This page is to give you ideas on what printed media (paper, canvas, metal, acrylic) and how to arrange photographs. Examples shown are my photography in my home, and my clients homes. If you want to mix and match with work from other photographers, I am happy to let them know where I order from so that you can get the same end product.
Plan Your Arrangement
Cut paper (craft paper, wrapping paper, parchment paper, paper bags) to size and try different placement or arrangements for one or more wall hangings.
The arrangement shown below is suggested by my print company. However, after putting it on my wall, I realized it needed to 'walk up the stairs'. I swapped it around and viewed it from various places in my family room for several days while planing which photos should go where. Eventually I ordered and hung the canvas images.
I am happy to give you a computer mock up of an arrangement, and adjust it until it's exactly what you want.
Don't Hit the Wall
When our brains look at art, they fill in the missing pieces for us. For example, a photo of a dog in which the feet are cropped out... your brain, will add the feet in your mental image. Think about this when arranging your art display so that you don't put an image in a place where the brain comes up with a weird solution for completing the image. You'll know it looks weird, but you might not realize why.
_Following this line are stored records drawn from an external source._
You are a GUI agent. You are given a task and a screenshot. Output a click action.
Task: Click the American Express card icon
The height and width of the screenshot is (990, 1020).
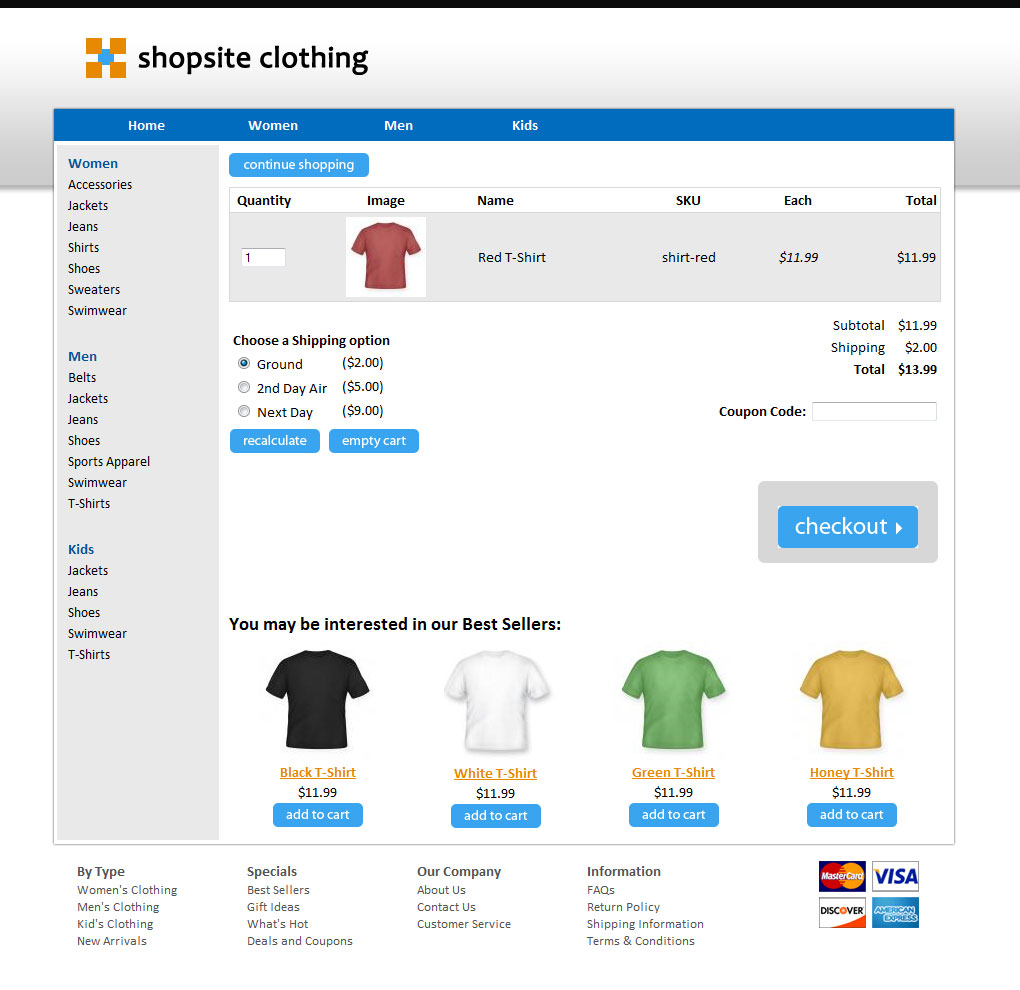coord(895,912)
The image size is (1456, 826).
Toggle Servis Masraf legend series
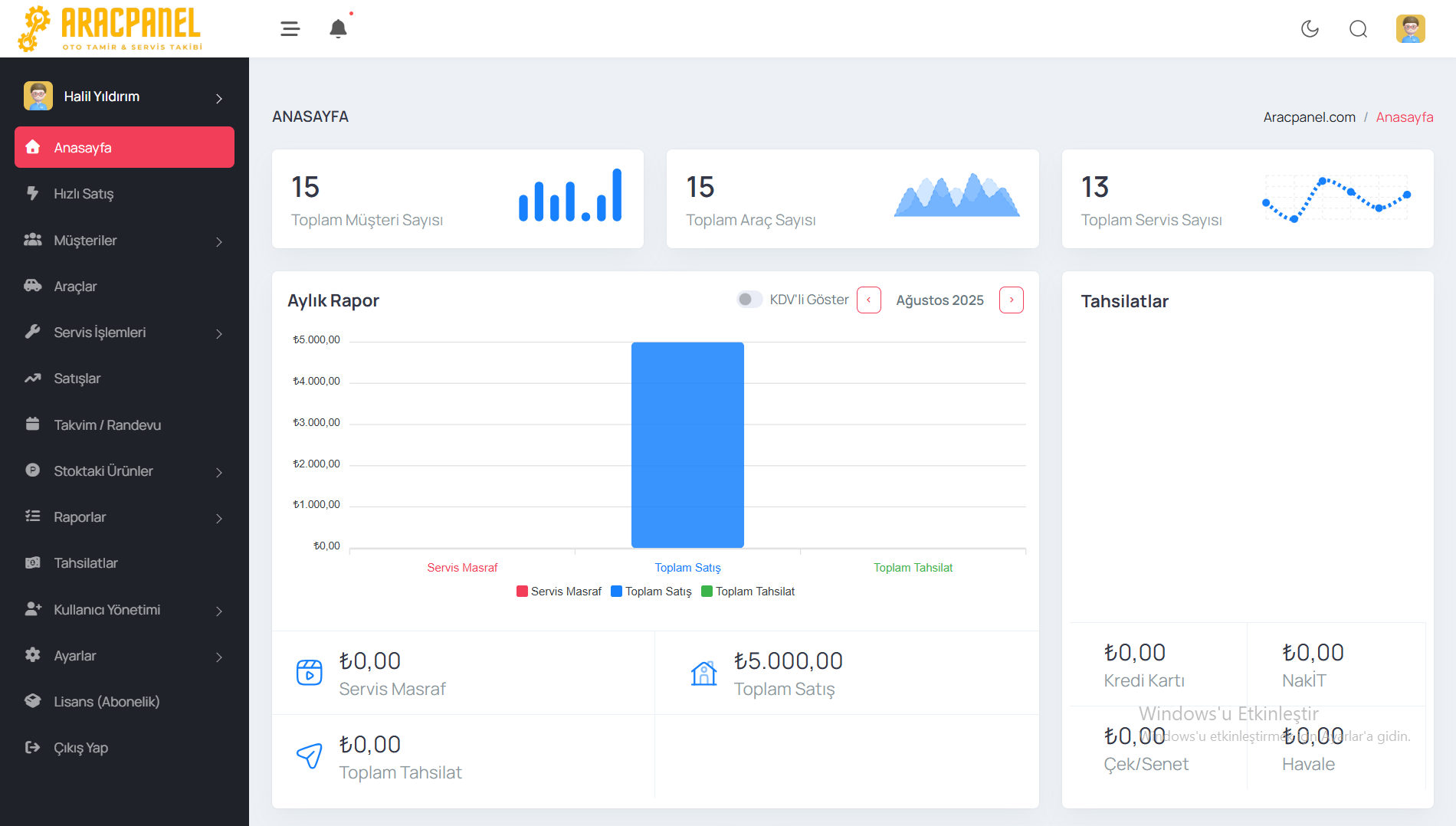[x=559, y=592]

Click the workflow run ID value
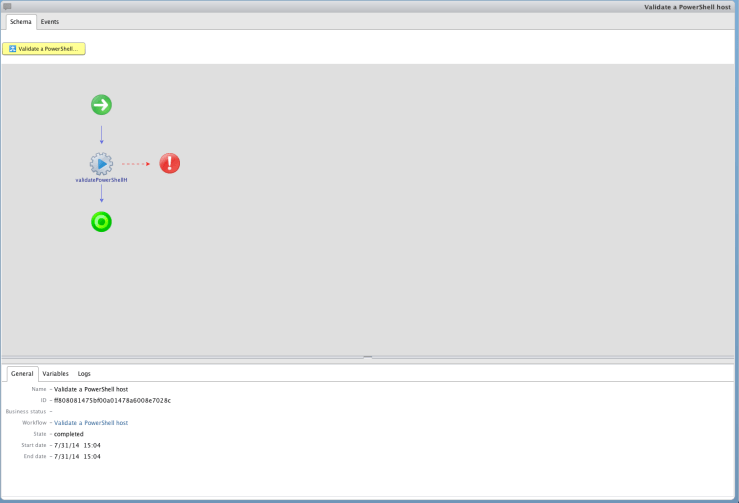click(x=112, y=400)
For example, when these images were first hung in the stairwell at OIB town hall, the osprey was about to fly into the wall while the tricolor heron was staring into a corner as if it had been punished. I suggested that if it is not too much trouble, swap the two image. Now the osprey soars while the heron and egret look as if they have something to look at.
I can flip any image on the vertical axes to make it 'face the other direction', just let me know. If you look through the arrangements on this page, you'll see plenty of examples of taking this into consideration.
Recycle To Save $
Have a faded, worn out framed print - you can reuse the frame and maybe the mat board to save money. I can walk you through removing the paper backing, and materials holding the image in place and measuring. Then I provide low resolution test prints to help you decide what will work best in your intended space. Once you make a final selection, we order and I can help reassemble the image into the frame.
Mix and Match
Don't be afraid to mix and match print media, framing techniques, etc. Do what makes you happy!
Example 1: Top image is paper print in wood frame. Bottom image is canvas print in wood frame I already had.
Example 2: Top image is paper print in floating frame from craft store, letting the wall color show through. Bottom image is paper print in frame I already had with precut mat from craft store.
Example 3: Top image is paper print on floating frame from craft store, with bottom image a paper print in frame I already had. I arranged these to give the effect of the moon over the ocean sunset.
Suit Your Style
Choose media types to complement your budget, your style and the photograph. I have photographs printed on various media in my home to help you understand how an acrylic looks versus a canvas print. Besides offering you low resolution test prints, I can loan you an image on a specific media to try in your space - the heron hung over the white leather chair - these clients took home several test paper prints, a framed paper print, and the small acrylic of the egret escaping the crab to help them decide what to order.
Canvas prints can be framed or unframed. I prefer the clean lines of the unframed canvas print especially on my gallery wall.
Acrylic prints compliment modern decor, but they do reflect a lot of light making them difficult to view if placed in bring light.
Brushed metal prints enhance a rustic feel or a mood such as fog.
Glossy metal prints enhance photos with clear reflections or bold colors like sunrise/sunset.
Paper prints with a stylish frame can go with any decor. Use existing frames to save money.
Table top prints can bring a pop to side tables, bookshelves, or nightstands, especially in our beach homes where we prefer windows to walls.
Expand Over Time
You can start with a concept and a goal then add to it over time. After 20 years of a blank staircase wall, I decided to add a gallery wall. I selected a grouping layout that included what I felt would be the hardest size photo to add in later, the panoramic, then expanded the wall over two years - and I am not done yet. Similarly, I added brushed metal prints in my home office over several years.